The U.S. Food and Drug Administration has approved a sixth artificial sweetener, called advantame (May 2014). Thirty-seven animal and human studies show it to be relatively safe. Advantame is chemically similar to aspartame (brand name Equal). The other approved artificial sweeteners are: neotame (brand name Newtame), saccharin (Sweet'N Low), acesulfame (Sweet One), and sucralose (Splenda).
Artificial Sweeteners Linked to Weight Gain and Diabetes It is established that sugared drinks are associated with weight gain and increased risk for diabetes and heart attacks, so many people believe that diet drinks are a more healthful choice. However, many research papers show that artificially-sweetened drinks are also associated with increased risk for weight gain, diabetes and heart attacks. For example, one study of 66,188 women, followed for 14 years, showed a higher risk of diabetes in those who used diet drinks rather than sugar-sweetened drinks (American Journal of Clinical Nutrition, February 7, 2013). Interestingly, the women who drank artificially-sweetened drinks took in more (average of 2.8 glasses/day) than those who took sugared drinks (1.6 glasses/day).
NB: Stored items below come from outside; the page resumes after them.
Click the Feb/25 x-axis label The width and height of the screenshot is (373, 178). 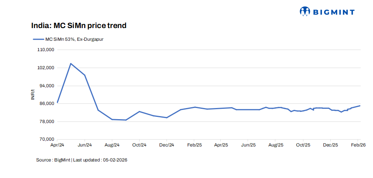click(194, 145)
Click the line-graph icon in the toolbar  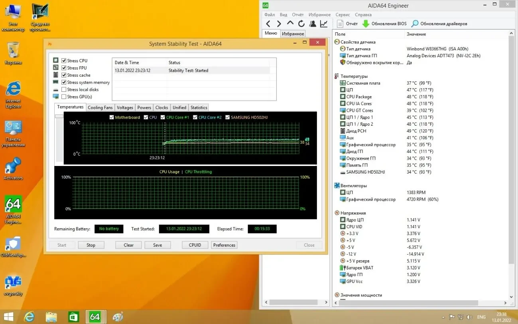tap(323, 24)
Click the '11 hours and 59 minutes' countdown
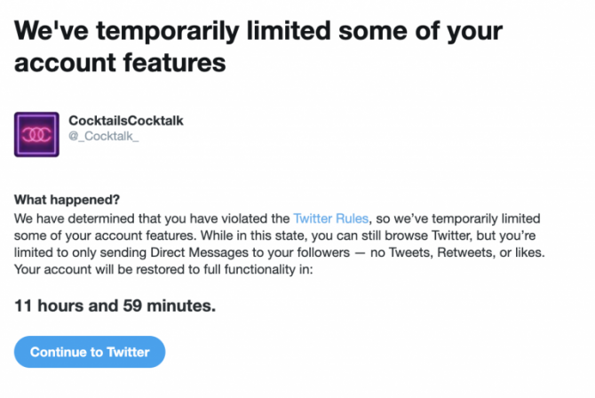The width and height of the screenshot is (595, 398). 115,306
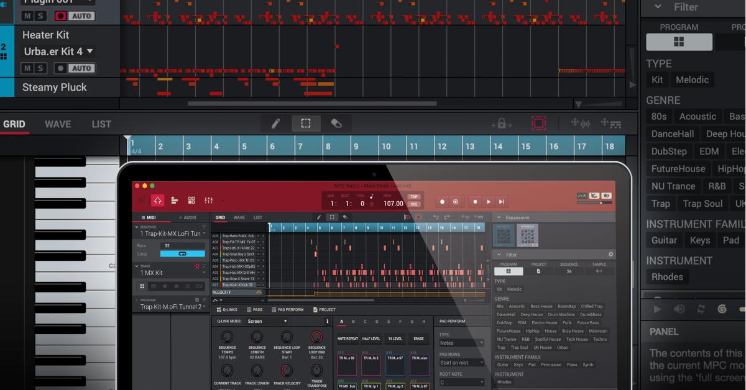Click the record button in red transport bar
The height and width of the screenshot is (390, 746).
[x=442, y=202]
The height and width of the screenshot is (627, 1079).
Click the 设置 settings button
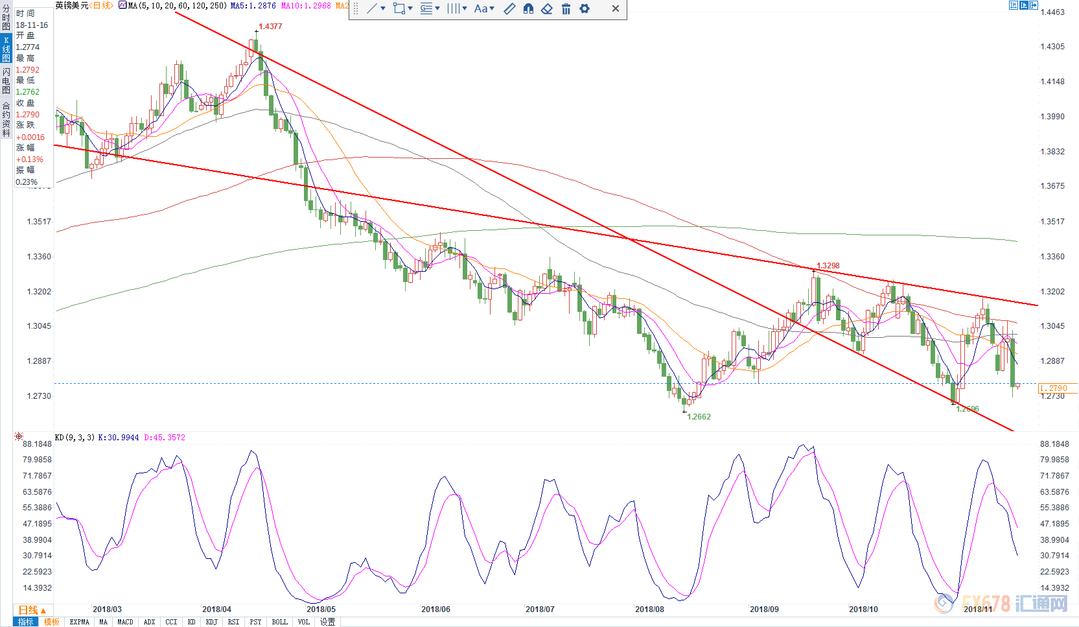[x=327, y=622]
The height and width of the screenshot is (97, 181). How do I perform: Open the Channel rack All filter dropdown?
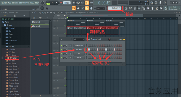click(x=79, y=39)
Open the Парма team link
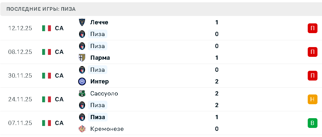Image resolution: width=322 pixels, height=137 pixels. 100,58
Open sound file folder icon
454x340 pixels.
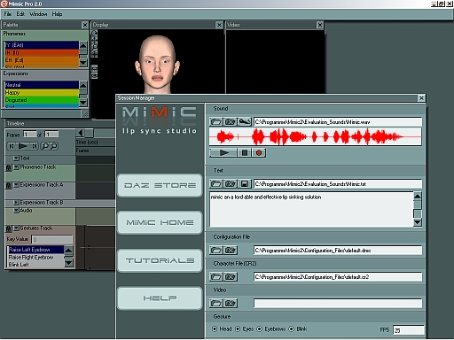click(x=216, y=121)

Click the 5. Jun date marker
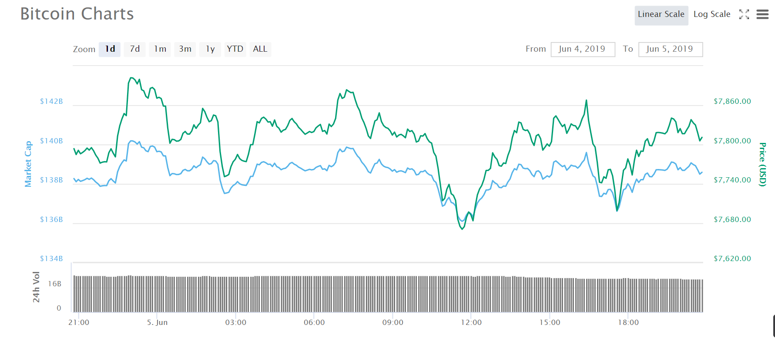pos(157,322)
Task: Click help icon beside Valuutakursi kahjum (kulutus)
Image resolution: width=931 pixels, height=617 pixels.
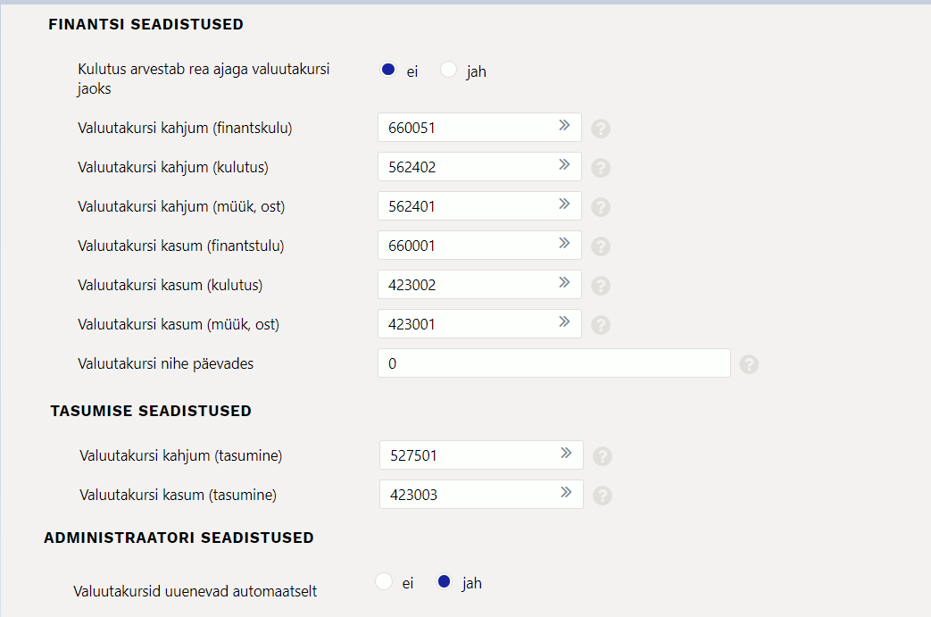Action: (x=601, y=168)
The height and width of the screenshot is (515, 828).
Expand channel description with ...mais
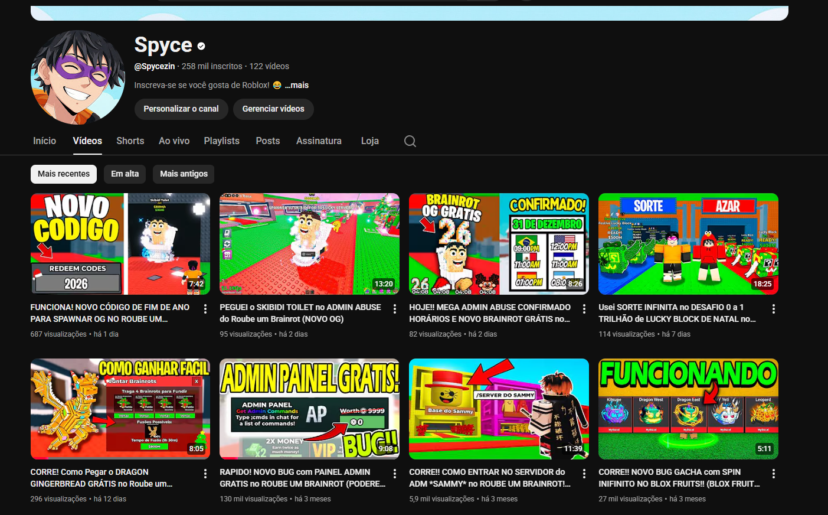click(x=297, y=85)
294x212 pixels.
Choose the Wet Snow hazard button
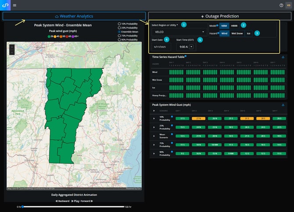point(237,33)
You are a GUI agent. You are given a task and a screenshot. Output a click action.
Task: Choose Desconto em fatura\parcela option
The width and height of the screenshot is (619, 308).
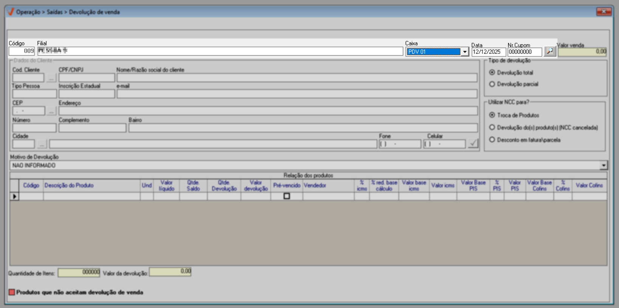(x=492, y=140)
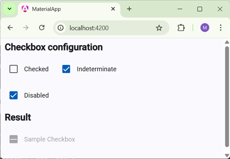Bookmark this page with the star icon
Image resolution: width=230 pixels, height=159 pixels.
tap(159, 28)
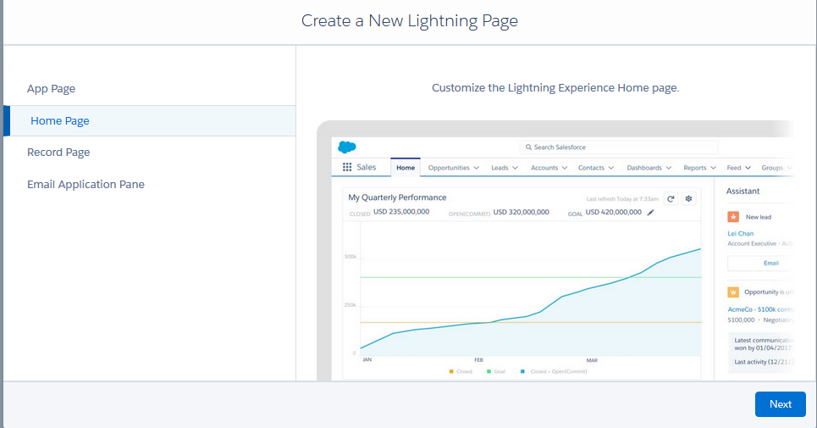This screenshot has height=428, width=817.
Task: Select the App Page option
Action: click(52, 89)
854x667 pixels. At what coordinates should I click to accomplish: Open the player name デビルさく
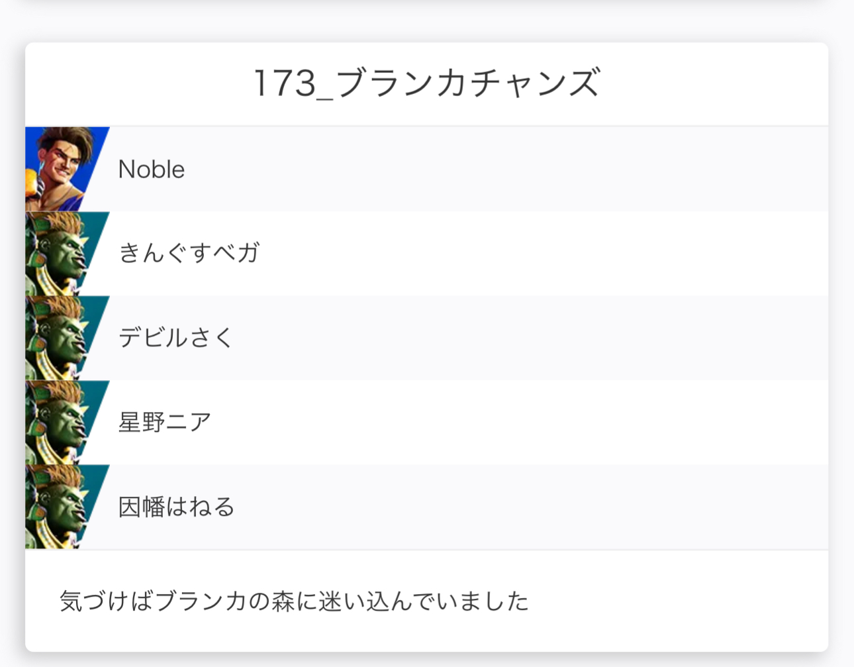175,338
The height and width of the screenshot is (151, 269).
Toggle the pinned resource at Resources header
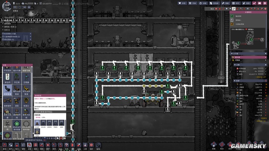(265, 81)
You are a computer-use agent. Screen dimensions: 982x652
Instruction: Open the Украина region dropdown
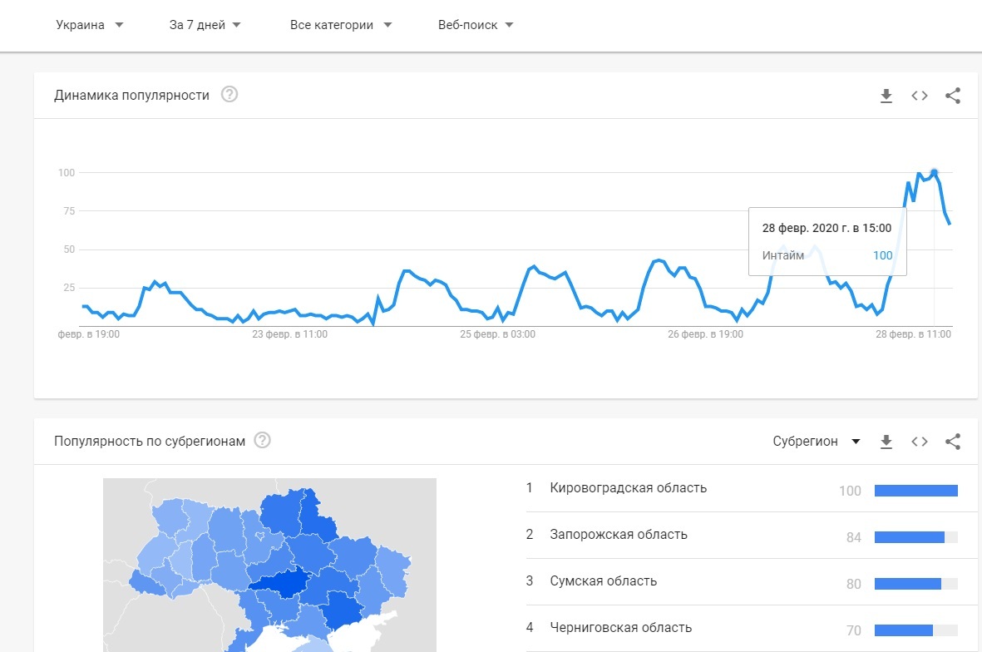pos(89,25)
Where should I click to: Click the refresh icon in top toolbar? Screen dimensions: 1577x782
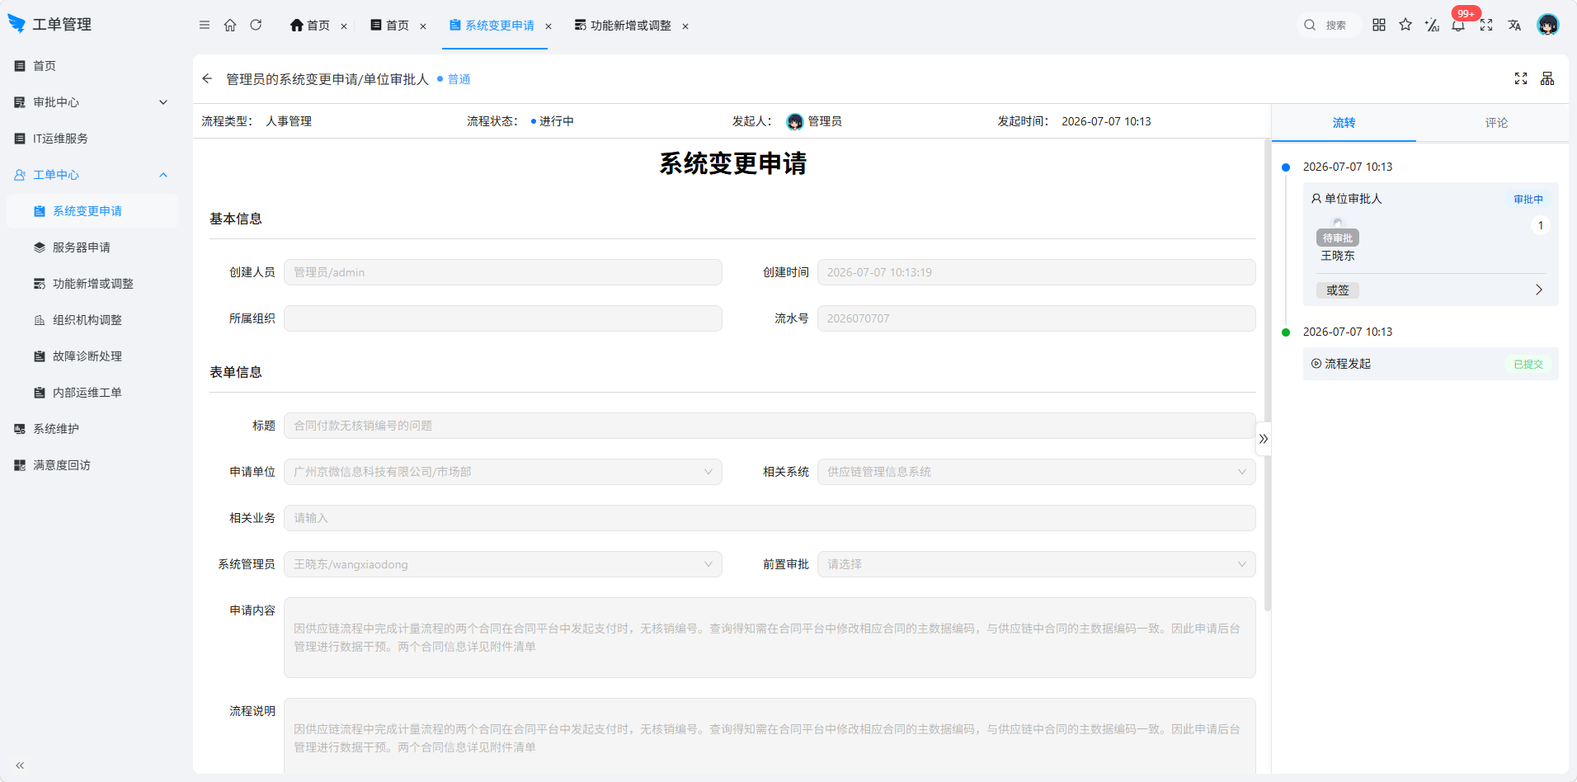point(256,25)
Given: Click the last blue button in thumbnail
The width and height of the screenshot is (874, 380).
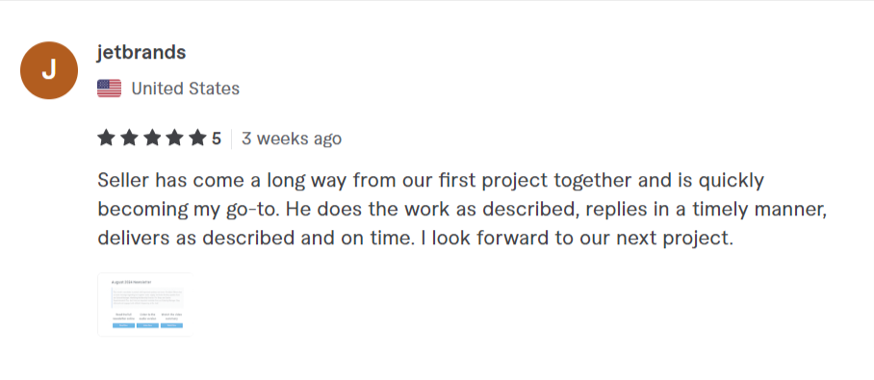Looking at the screenshot, I should pyautogui.click(x=171, y=325).
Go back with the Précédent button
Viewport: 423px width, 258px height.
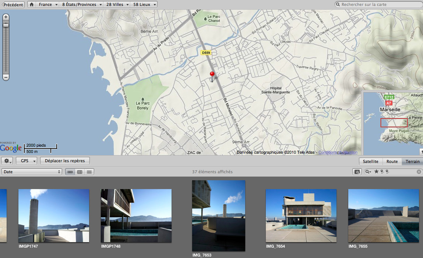(x=13, y=5)
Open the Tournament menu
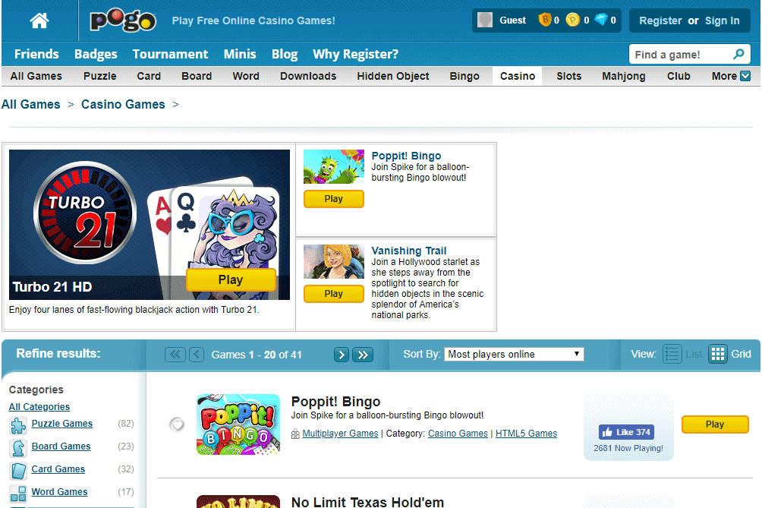 [x=170, y=54]
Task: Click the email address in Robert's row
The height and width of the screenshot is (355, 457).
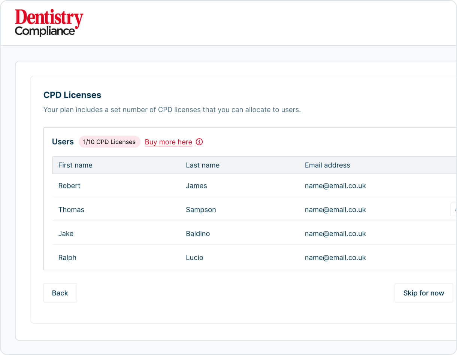Action: coord(335,186)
Several large prospective studies show that using artificial sweeteners is associated with significant weight gain. The San Antonio Heart Study showed that drinkers of artificially-sweetened beverages consistently weighed more than those who do not drink diet drinks (Obesity, 2008;16:1894–1900). An American Cancer Society study showed that artificial drink users gain far more weight than non users (Prev Med, 1986;15:195–202). These studies do not show that artificial sweeteners cause weight gain, heart attacks or diabetes; people who are overweight are likely to be using these products in an effort to lose weight and decrease their risk for diabetes or heart attacks. However, other studies show that the artificial sweeteners may be harmful rather than helpful for people who are trying to lose weight.
How Diet Drinks Defeat Weight Loss Efforts Sophisticated PET scans show that drinking diet soda turns on the pleasure center in your brain that makes you feel hunger (Trends in Endocrinology and Metabolism, July 10, 2013). It tells your brain that you are getting calories and you are not. So diet drinks lie to you. They make you hungry and then do not give you the calories you expect. You respond by looking for other sources of calories and you take in more foods that contain sugar and refined carbohydrates. Other studies have shown that the taste of sweetness makes you hungry (Physiol Behav, 1993;53:459–466), and that artificially sweetened drinks drinks make people more hungry than those with sugar or just plain water (Lancet, 1986;1:1092–1093).
America’s obesity epidemic parallels the rise in diet drinks and artificially sweetened foods. More than 6,000 new products containing artificial sweeteners were introduced in the United States between 1999 and 2004 (Yale J Biol Med, Jun 2010; 83(2): 101–108). More than 3,600 manufactured foods contain one or more of the FDA approved artificial sweeteners.
My Recommendation Both sugared drinks and artificially-sweetened drinks increase risk for weight gain and diabetes. I believe that people who want to lose weight or control their current weight should restrict all drinks that taste sweet.